Глава II Шок Таруса
Глава II
Шок Таруса
19 августа 1991 г. 6 час. 20 мин. утра Это был первый день моего отпуска. В шесть часов утра раздался стук в окно. Я открыл глаза и долго не мог понять, откуда этот стук. На улице стоял сосед. Он произнес всего одно слово: «Переворот!»
Уже по дороге к нему я узнал подробности. Президент отстранен. Создан Государственный комитет по чрезвычайному положению. Обязанности Президента принял на себя Янаев.
Сто пятьдесят километров до Москвы — как добираться? Стараюсь связаться с Компанией. Город блокирован. Информация на уровне слухов. Сосед отговаривает от поездки на машине — только электричкой. Вы человек известный, а так затеряетесь в толпе. В моих возражениях нет уверенности, скорее эмоциональный протест, отсутствие какой-либо достоверной информации делает любые доводы беспомощными. Нужна устойчивая связь с Москвой, а где её взять. Россия есть Россия, я не верил, чтобы так быстро перекрыли все дороги. Не без труда дозвонился до Москвы. Объясняемся птичьим языком, опасаемся прослушивания. Состояние нервное. Для всех случившееся — полная неожиданность. Ельцин блокирован в Архангельском. Там же Бурбулис, Скоков. В Москву удалось прорваться якобы одному Кобецу. Попробовал дозвониться до Полторанина — ответ нелепый:
— Министр обещал быть.
Уже спустя час — трезвое осознание случившегося. Горбачев проиграл. Реакция взяла верх.
Соседка, сочувствующая ура-патриотам, истово причитает:
— Свершилось — наши власть взяли. Значит, есть Бог, есть!
Церковь рядом. Побежала ставить свечку. Заметила мое волнение (я, уже в какой раз, направлялся к соседу, надо было договориться, с кем оставить кота, он мог оказаться помехой, мало ли что…), прошипела вдогонку:
— Ишь, забегал. Будешь кровавым поносом…
Все правильно. Я люблю тебя, Россия, дорогая моя Русь.

--------------------------------

СПИСОК ЗАДАНИЙ
1) Ответьте на вопросы по тексту о перевороте 1991 года, каждый ответ с новой строки и с той же буквой:
(а) Сколько километров до Москвы?
(б) Кто принял на себя обязанности Президента?
(в) Куда побежала соседка ставить свечку?
2) Продолжите, пожалуйста, текст о перевороте 1991 года после его последнего предложения.

ИСХОДНЫЕ ДАННЫЕ
--------------------------------

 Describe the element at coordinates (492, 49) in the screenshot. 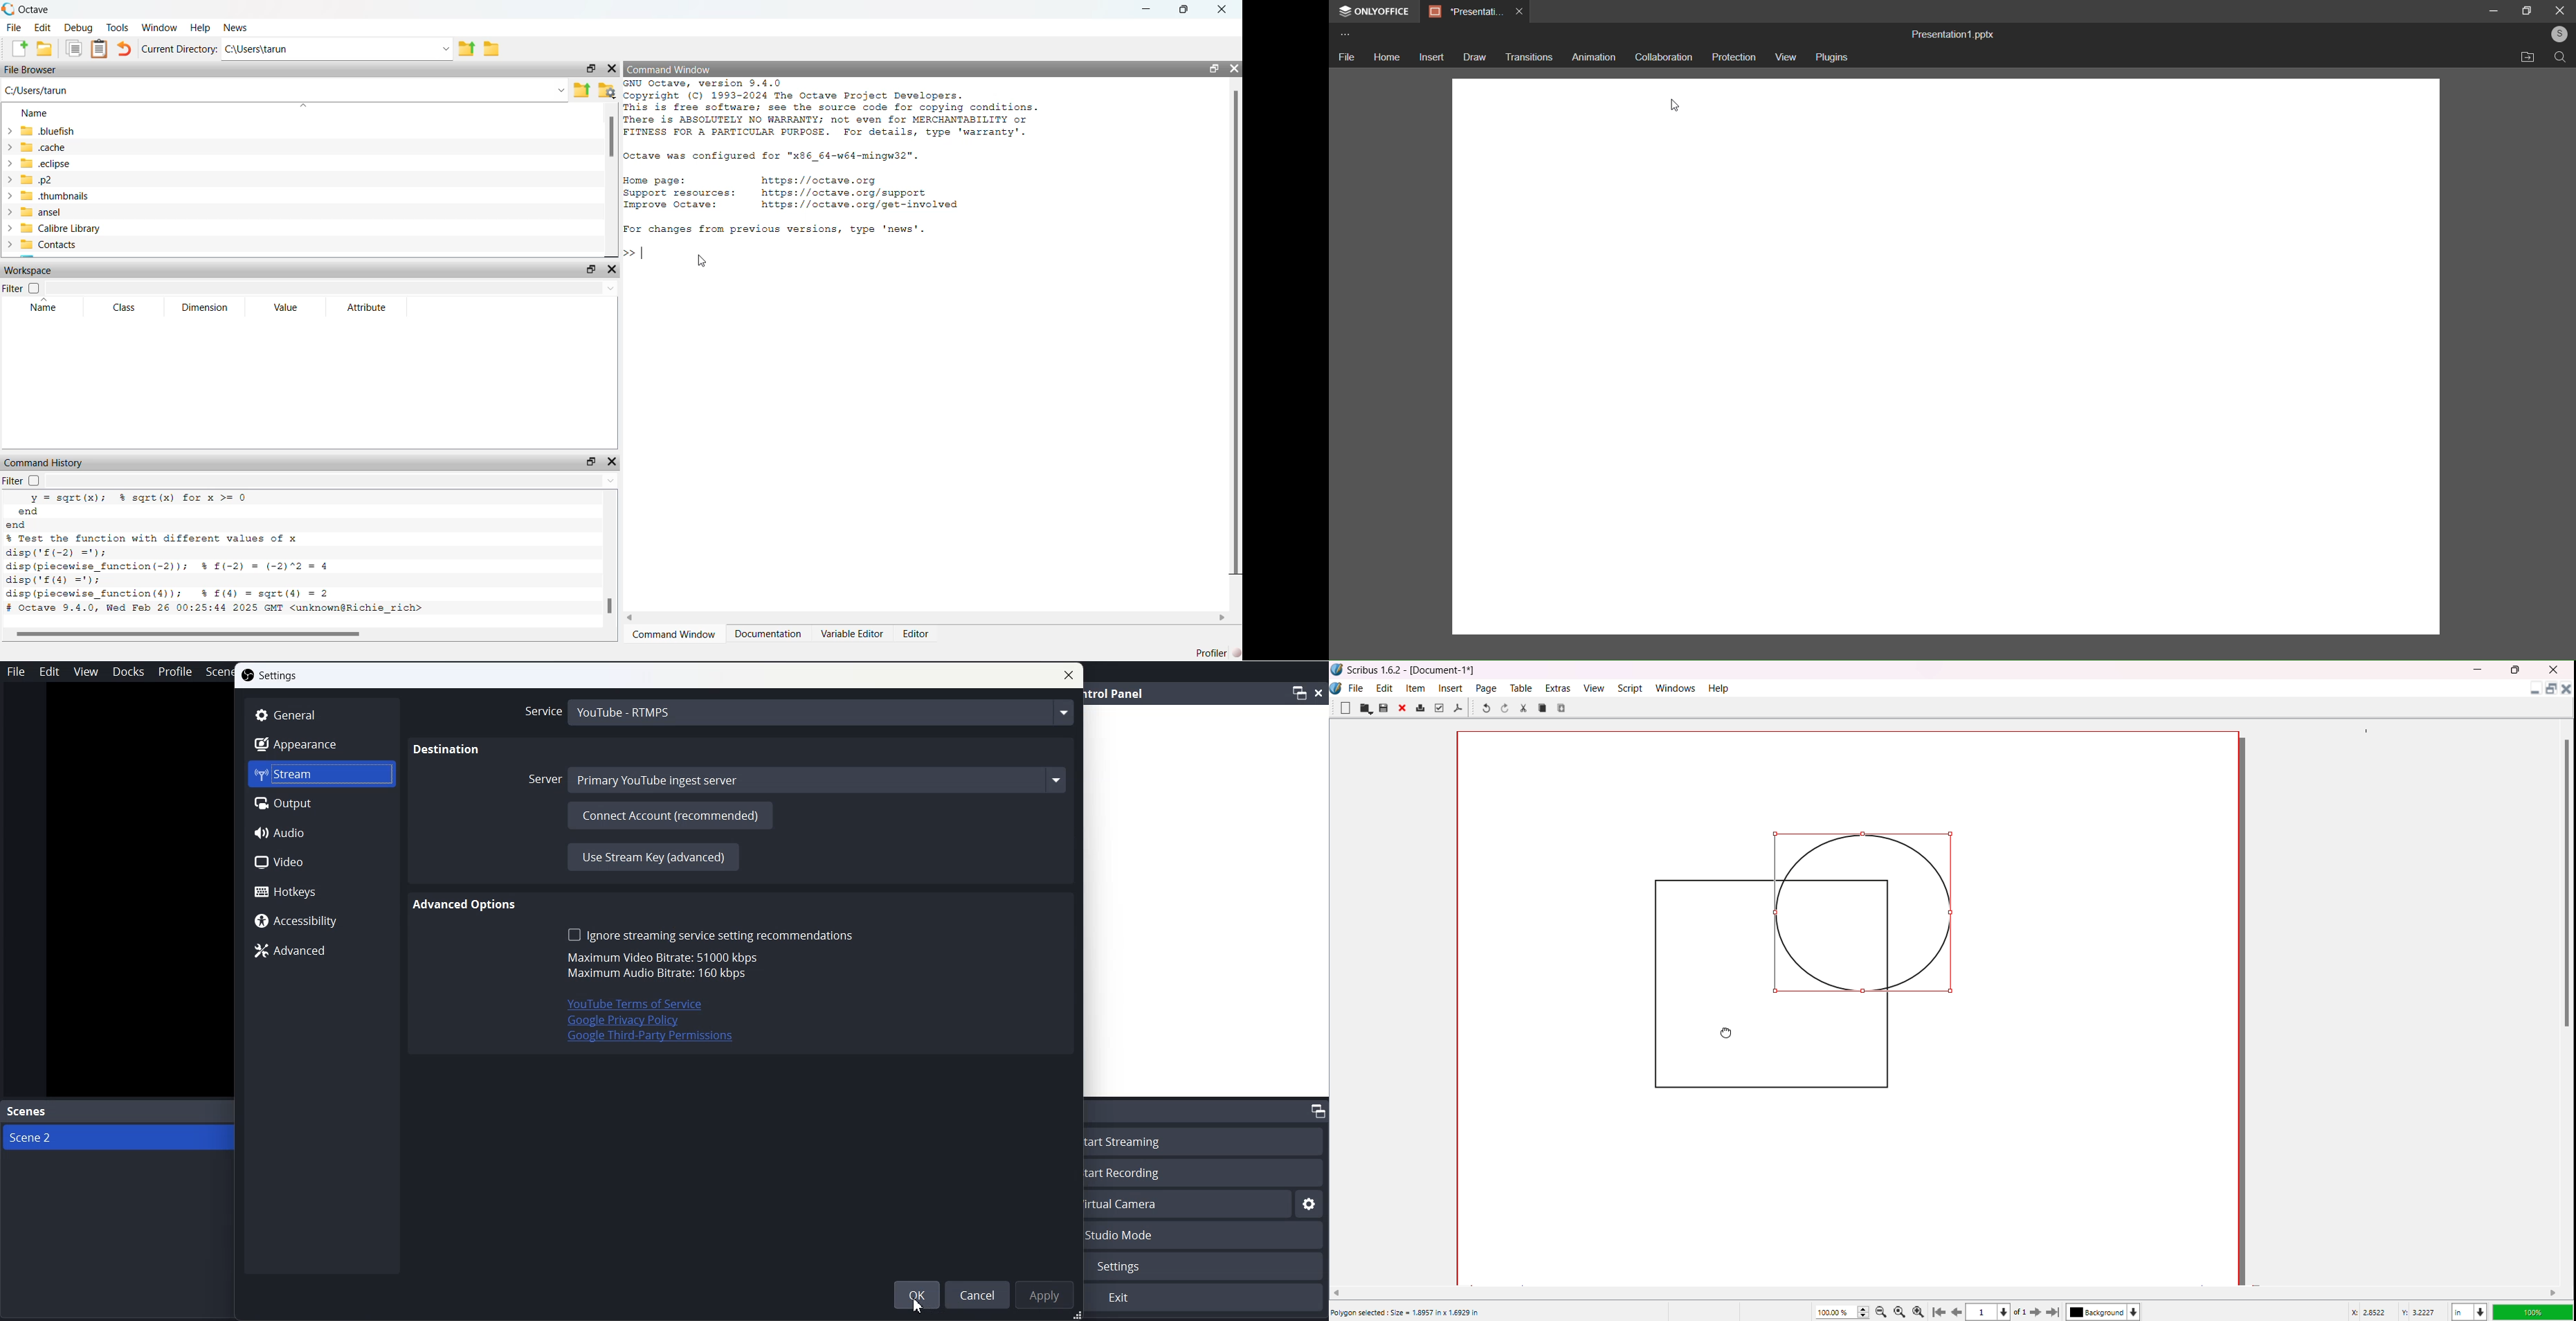

I see `Browse directories` at that location.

--------------------------------

РЕЗУЛЬТАТЫ УПРАЖНЕНИЯ
1)
(а) Сто пятьдесят километров.
(б) Янаев.
(в) В церковь.

2)
Еще раз позвонил на работу. Странно, но телефон работал. А может быть, мне все это кажется и никакого переворота нет? Сказал пять фраз:
— Буду пробиваться в Москву. Если удача — позвоню из автомата. Всю технику на улицу, снимать и записывать. Что бы ни случилось — снимать и записывать.
В Компании все будет в порядке. Я в этом уверен. Там Лысенко. Если и случится шоковое состояние, то ненадолго. Профессионализм скажет свое слово.
Кот оставлен. Набросали кое-какие вещи, запасную канистру с бензином. Жена категорически:
— Я с тобой.
Ну, со мной так со мной:
— Поехали.
Три корзины с яблоками (кстати, 19 августа — Яблочный Спас). Яблоки в машине — это камуфляж.
Дорога поражает своей обычностью. Обращаю внимание на одну деталь: машин с московскими номерами очень мало. Сам себя успокаиваю — понедельник, так и должно быть. Все очень профессионально, все крупные перевороты совершаются во время уик-энда. Власть отдыхает.
У Серпухова меня останавливают. Милицейский капитан указывает жезлом на обочину. Вижу, как побледнела жена. Выхожу.
— Пройдите со мной. Вы нарушили. Обгон при встречном потоке машин.
Обгон действительно был — молчу. Что будет дальше? Берет документы, разглядывает их. Спрашивает, где работаю. Отвечаю:
— Писатель.
Капитан смотрит на меня, вроде как разговаривает сам с собой, затем поясняет:
— Это я так спрашиваю, мало ли что. Есть люди, которых мы не штрафуем, должности у них такие, бесштрафные. С писателями все нормально писателей штрафуем.
Я ничего не ответил на этот милицейский монолог. Жду развития событий. Слышу, как верещит постовая рация:
— Восьмой, восьмой, как у тебя?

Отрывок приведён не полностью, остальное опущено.